Dataset entries:
= = = = =

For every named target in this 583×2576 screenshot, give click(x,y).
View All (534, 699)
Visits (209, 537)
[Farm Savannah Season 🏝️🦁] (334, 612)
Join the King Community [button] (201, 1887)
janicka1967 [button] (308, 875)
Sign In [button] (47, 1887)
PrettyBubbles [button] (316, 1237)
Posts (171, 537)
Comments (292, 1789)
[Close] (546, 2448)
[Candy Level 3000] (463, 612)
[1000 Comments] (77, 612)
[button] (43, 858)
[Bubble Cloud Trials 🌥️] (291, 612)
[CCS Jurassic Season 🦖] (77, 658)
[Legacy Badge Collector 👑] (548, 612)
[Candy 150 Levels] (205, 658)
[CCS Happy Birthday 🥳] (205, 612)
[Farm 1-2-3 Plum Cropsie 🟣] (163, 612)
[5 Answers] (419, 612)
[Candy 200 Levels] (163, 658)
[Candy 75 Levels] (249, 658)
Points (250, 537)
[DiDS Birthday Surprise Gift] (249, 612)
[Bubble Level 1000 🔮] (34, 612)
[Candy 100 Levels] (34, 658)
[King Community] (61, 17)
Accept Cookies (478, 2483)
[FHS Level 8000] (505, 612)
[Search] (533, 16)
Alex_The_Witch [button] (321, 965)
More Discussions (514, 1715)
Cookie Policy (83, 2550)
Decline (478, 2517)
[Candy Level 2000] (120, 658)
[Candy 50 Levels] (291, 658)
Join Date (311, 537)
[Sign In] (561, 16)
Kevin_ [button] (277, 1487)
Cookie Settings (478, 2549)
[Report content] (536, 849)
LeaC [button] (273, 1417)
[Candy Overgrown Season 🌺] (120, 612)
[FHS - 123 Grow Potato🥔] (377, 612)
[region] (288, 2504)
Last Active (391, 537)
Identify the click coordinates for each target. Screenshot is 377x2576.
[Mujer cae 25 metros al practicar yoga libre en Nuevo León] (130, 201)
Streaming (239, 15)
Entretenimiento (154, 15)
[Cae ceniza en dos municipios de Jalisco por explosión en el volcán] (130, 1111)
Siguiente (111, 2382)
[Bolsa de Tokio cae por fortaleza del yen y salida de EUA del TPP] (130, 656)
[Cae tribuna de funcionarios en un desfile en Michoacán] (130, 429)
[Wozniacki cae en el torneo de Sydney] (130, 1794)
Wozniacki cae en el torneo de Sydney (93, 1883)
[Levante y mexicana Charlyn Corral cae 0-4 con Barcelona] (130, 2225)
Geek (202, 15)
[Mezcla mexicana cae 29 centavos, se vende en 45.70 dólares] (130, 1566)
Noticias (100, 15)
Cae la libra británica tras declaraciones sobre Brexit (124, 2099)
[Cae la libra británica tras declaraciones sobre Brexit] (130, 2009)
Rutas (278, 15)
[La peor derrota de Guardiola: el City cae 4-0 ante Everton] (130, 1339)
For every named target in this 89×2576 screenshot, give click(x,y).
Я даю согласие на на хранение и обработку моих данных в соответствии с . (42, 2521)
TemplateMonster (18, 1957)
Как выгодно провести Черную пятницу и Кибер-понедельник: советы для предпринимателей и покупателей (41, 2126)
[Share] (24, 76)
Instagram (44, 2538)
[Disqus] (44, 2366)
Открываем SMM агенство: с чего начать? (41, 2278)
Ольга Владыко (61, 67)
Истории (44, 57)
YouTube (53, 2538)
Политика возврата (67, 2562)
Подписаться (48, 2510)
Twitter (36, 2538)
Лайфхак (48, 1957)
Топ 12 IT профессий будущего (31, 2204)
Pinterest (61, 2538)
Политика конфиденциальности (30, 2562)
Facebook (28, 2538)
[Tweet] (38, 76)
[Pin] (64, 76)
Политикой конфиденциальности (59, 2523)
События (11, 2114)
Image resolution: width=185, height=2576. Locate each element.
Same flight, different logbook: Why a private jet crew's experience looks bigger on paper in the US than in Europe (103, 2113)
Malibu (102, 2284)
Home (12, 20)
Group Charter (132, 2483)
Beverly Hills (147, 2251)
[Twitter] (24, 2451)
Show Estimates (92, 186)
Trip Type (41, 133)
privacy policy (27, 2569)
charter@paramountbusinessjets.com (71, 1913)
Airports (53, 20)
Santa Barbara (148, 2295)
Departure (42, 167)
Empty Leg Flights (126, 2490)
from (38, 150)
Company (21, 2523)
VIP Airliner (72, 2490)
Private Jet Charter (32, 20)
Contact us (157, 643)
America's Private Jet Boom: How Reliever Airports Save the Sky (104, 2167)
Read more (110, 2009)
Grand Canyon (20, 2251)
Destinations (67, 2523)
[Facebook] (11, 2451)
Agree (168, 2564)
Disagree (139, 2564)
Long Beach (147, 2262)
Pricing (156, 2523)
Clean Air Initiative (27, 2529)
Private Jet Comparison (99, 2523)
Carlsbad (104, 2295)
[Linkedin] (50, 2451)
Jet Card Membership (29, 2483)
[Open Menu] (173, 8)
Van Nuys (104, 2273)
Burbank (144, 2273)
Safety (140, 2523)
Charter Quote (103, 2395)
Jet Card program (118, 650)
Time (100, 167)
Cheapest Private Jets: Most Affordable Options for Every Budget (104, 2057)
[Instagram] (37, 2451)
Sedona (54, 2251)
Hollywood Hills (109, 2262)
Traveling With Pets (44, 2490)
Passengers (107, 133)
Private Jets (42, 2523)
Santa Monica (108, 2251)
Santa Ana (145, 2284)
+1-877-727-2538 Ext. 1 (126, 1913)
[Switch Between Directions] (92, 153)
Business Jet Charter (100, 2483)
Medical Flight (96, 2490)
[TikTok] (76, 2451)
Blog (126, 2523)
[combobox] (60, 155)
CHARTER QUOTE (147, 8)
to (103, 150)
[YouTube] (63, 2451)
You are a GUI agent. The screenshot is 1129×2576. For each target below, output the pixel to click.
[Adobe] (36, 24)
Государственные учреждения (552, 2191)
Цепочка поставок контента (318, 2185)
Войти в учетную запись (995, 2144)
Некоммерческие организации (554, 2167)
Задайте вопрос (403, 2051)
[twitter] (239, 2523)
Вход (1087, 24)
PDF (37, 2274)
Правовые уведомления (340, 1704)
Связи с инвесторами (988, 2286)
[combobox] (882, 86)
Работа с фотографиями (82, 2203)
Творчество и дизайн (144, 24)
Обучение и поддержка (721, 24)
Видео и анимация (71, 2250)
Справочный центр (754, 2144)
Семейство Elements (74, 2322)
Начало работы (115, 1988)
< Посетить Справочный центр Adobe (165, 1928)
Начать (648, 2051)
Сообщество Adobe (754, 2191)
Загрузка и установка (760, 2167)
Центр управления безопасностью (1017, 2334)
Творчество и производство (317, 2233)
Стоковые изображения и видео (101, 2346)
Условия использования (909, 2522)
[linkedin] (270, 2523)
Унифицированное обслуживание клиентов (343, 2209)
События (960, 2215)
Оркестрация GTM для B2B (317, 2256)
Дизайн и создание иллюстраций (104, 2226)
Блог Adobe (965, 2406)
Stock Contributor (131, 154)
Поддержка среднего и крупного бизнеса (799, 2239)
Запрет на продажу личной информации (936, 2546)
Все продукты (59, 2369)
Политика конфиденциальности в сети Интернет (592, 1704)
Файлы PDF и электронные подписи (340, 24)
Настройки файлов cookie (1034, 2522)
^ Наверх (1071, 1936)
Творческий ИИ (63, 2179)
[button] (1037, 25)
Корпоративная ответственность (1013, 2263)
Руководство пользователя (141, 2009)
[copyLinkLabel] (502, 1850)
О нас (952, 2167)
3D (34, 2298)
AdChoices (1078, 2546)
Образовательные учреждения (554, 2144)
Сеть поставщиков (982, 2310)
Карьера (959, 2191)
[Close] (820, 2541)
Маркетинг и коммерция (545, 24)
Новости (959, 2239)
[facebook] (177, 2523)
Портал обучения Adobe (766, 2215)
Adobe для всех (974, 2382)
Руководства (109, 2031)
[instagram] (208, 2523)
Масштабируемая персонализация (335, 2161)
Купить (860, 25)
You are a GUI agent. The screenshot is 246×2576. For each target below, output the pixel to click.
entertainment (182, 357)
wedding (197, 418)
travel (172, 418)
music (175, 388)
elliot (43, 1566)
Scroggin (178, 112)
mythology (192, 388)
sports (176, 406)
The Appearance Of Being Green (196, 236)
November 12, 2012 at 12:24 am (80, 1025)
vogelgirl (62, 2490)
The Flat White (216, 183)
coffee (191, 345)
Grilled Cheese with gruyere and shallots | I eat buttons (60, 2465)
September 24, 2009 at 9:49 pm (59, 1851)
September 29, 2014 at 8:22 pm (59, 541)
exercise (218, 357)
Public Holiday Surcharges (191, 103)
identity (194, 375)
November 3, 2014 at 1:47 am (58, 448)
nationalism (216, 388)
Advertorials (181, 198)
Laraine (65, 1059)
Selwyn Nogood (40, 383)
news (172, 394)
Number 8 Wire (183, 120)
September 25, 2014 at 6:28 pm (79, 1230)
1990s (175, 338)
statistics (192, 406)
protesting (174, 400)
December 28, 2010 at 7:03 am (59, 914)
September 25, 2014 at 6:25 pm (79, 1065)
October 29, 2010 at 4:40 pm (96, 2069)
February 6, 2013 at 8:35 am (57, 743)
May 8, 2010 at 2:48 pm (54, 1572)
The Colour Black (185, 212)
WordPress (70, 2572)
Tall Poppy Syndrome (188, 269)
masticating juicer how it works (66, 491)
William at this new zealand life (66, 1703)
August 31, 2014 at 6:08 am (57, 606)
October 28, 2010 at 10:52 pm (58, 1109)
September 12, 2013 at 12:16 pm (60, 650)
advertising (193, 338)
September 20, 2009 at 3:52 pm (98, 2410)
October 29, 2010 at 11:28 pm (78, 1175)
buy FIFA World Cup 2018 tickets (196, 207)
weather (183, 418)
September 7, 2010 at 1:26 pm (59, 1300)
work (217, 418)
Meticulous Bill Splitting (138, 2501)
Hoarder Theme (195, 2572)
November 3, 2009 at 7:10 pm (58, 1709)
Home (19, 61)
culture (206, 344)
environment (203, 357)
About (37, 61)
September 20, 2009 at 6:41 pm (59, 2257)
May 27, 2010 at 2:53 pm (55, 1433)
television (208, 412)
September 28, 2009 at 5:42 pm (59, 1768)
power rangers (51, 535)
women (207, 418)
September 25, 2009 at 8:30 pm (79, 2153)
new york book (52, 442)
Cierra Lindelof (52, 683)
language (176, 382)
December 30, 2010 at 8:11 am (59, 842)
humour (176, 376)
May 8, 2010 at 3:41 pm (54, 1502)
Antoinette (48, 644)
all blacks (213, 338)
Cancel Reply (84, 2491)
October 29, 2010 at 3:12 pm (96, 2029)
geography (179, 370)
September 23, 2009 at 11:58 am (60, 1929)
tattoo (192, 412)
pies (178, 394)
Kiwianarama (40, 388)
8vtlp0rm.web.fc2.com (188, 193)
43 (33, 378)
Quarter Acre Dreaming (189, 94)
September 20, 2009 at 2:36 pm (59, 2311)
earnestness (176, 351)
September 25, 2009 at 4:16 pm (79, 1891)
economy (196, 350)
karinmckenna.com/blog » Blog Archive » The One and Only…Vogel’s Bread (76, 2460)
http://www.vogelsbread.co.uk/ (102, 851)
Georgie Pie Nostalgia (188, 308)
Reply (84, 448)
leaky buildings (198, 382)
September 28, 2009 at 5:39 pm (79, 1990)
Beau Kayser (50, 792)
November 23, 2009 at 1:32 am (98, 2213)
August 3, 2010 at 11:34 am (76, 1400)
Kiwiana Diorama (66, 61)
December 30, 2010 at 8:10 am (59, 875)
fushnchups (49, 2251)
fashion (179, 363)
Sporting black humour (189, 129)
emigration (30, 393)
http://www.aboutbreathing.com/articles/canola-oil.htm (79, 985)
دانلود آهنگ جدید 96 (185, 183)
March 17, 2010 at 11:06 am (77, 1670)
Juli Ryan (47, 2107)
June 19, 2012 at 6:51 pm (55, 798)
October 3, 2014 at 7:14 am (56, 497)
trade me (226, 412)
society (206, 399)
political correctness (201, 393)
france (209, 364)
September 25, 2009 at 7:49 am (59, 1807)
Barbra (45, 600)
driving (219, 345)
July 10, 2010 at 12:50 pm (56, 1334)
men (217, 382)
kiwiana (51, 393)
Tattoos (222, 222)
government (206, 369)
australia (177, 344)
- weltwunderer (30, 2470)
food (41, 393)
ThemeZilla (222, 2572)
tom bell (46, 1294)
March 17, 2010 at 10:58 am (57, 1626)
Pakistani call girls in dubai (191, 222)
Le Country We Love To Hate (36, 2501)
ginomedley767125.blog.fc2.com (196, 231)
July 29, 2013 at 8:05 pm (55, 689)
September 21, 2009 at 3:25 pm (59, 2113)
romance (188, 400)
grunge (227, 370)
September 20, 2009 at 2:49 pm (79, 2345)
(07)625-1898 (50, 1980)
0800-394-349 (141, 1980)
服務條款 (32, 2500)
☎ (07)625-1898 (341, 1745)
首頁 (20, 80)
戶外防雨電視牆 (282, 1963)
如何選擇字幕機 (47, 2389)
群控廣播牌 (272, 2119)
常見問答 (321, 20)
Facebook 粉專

= = = = =

Directions for this task: Looking at the data above, write out exactly the lines that start at the one containing "television (208, 412)" and end at the one containing "Cancel Reply (84, 2491)"; include both and nothing beyond.

The answer:
television (208, 412)
September 28, 2009 at 5:42 pm (59, 1768)
power rangers (51, 535)
women (207, 418)
September 25, 2009 at 8:30 pm (79, 2153)
new york book (52, 442)
Cierra Lindelof (52, 683)
language (176, 382)
December 30, 2010 at 8:11 am (59, 842)
humour (176, 376)
May 8, 2010 at 3:41 pm (54, 1502)
Antoinette (48, 644)
all blacks (213, 338)
Cancel Reply (84, 2491)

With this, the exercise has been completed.